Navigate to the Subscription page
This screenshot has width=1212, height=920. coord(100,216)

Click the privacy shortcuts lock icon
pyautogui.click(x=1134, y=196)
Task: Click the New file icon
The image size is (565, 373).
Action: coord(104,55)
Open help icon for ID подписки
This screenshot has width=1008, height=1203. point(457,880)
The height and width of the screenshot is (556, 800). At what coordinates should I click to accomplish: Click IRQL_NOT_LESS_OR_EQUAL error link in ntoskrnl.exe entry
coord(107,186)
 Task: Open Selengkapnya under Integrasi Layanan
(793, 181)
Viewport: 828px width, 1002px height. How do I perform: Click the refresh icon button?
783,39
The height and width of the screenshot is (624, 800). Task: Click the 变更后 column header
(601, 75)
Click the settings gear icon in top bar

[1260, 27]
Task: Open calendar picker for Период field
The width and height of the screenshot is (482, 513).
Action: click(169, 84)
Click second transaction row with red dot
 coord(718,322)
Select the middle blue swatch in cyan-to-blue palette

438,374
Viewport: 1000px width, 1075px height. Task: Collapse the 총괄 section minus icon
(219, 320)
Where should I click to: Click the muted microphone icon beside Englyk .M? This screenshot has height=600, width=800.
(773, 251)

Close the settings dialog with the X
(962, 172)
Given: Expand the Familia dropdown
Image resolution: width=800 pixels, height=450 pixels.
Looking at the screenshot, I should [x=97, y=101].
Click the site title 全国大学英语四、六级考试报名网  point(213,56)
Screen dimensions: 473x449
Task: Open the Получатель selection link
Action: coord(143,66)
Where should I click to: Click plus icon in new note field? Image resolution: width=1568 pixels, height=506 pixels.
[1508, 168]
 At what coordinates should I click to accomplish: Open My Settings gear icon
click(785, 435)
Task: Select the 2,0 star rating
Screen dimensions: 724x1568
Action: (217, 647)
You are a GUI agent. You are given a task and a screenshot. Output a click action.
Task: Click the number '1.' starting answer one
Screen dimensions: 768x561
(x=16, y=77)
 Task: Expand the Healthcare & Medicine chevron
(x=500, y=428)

- Task: How many lines in the items above contain the word "dimensions"? Reply with the number alone.

- Exercise solution: 3